L'inizio è quasi impalpabile, subliminale, echi di suoni ancestrali, tambureggianti, sospesi, pregni di un calore soffocante, si entra nel vivo del primo dei quattro capitoli del disco: STAINS AND FILTH IN THE CONVENT AOUEI, irradiato dalla luce di un crepuscolo grondante sangue, crea una tensione sfibrante senza mai rilasciarla, anzi, accumulandola.
Ombre scure e silenti strisciano insinuanti, mutano forma e contorcendosi si stagliano enormi contro quel crepuscolo sanguinolento, brani come "White Track Fire Frost" e "Veil" confluiscono l' uno sull' altro come ombre, si uniscono e si muovono lentamente creando sproporzione e disorintamento, un senso spettrale di minaccia imminente invade tutta questa prima parte, i serpeggianti brandelli di flauto ligneo di "Decoy" fluttuano nel vuoto, quasi echeggiassero in lontananza in balia del vento, fino a sparire e confluire nelle distorsioni strazianti della finale "Yezidi".

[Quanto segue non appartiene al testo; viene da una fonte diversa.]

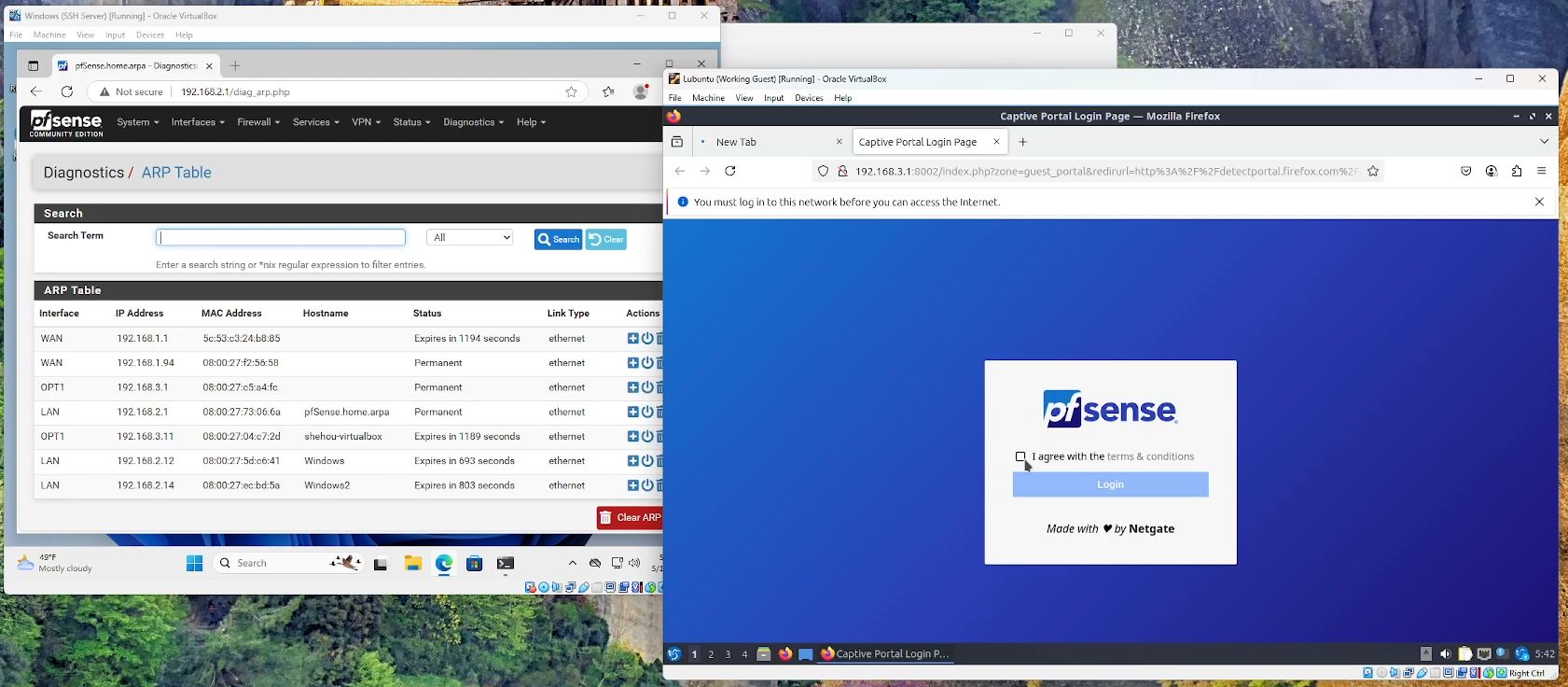Expand the All interface filter dropdown
Image resolution: width=1568 pixels, height=687 pixels.
pos(470,238)
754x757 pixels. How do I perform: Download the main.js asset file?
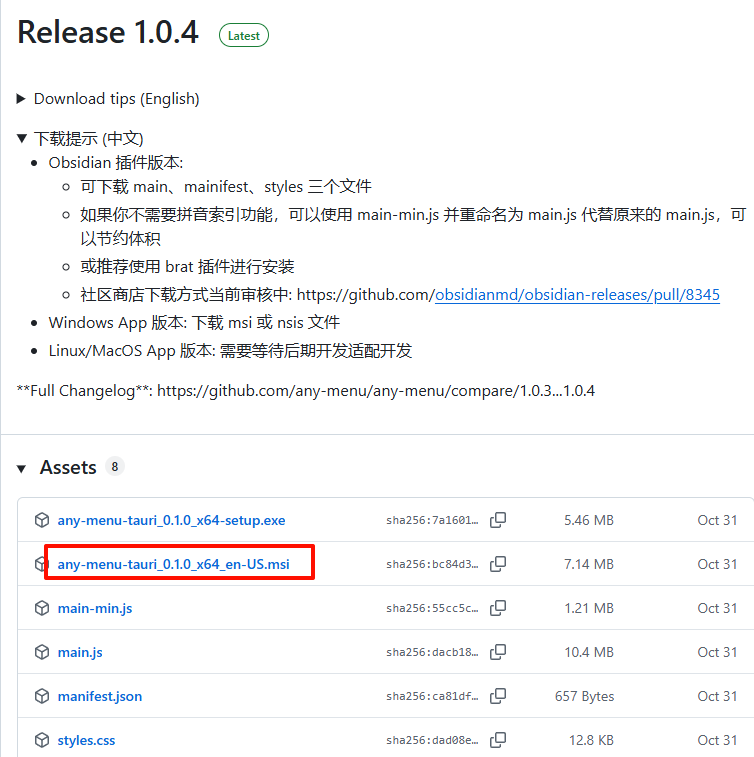click(80, 652)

Il suono degli Zoviet in quel 1985 è già da diversi anni completamente delineato, il complessissimo lavoro in fase di registrazione fatto di manipolazione di nastri, sovrapposizioni e stratificazioni di ogni tipo di suono (spesso acustico) ha creato un qualcosa di unico, tribale e low-fi, memore degli esperimenti di musique concrete e del dub, per molti aspetti scovolgente, queste canzoni popolari sovietiche, racchiuse in un packaging comprendente box di ceramica lavorato, legno, vari inserti e piume raccolte nella spiaggia nei pressi della centrale nucleare di Sellafield rappresesentano senz'altro la loro più iconica dichiarazione d' intenti.
"добрый день" a fare quasi da prologo alla seconda parte, un turbine devastato di percussioni e flauto vivisezionati da una manipolazione dei nastri tanto sublime quanto terrificante, YEZIDI CIRCLE TRAP può partire, schizoide e tribale si dipana ruvida e anarchica, con brani come "Sein" o "Ma-ja" a condurre un disperato e frenetico rituale primitivista, il finale affidato alla pazzesca "Burning Bush" riporta alle atmosfere spettrali della prima parte, ogni suono viene capovolto e dilatato all' inverosimile fino a che nulla sia più riconoscibile.
BEAK AND SNOUT: i paesaggi spogli e aridi si ammantano di un senso quasi sacrale, la sproporzione ed il disorientamento delle parti precedenti lasciano un senso tragico non più legato a minacce imminenti o carnali esorcismi ritualistici, qui si contempla un vuoto, un' enorme strapiombo, un cielo limpido e stormi d' avvoltoi plananti, "Sidhe Riuben" e "Veil Sloe Semen" irradiano bellezza, una belleza selvatica. "Sheol" è un' altro esempio di questo bellissimo e tremendo sguardo sul vuoto, i suoni si affastellano l' uno sull' altro irriconoscibili, aspri e scheletrici, sempre rigonfi di un' emotività fortemente marcata.
CHARM, l' ultima parte, un'elegia, rituali segreti di civiltà scomparse, fotografie sfocate dalla notte dei tempi, "Chirm Geis" sembra rimbombare in terre prosciugate dal sole e nude rocce, un qualche tipo di stumento a corda trattato intona una melodia circolare tanto semplice quanto straziante mentre un flauto di legno disegna ancestrali traiettorie sonore.
Ogni brano è carico di questo pathos, dalle inquietanti movenze fuori fuoco e ovattate di "Chirm Ela" alla percussività ritualistica di "Charm Aliso" ed al paesaggio immobile e morente di "Shewel". "Yezidi Say"... e questa volta si arriva alla fine, nessun rito di passaggio, nessun fotogramma di vita tribale disperso chissà dove nel tempo, soltanto schiaccianti distorsioni, ciò che potrebbe essere una voce rantola in loop una qualche frase ignota, i clangori e gli stridii metallici sovrastano ogni cosa.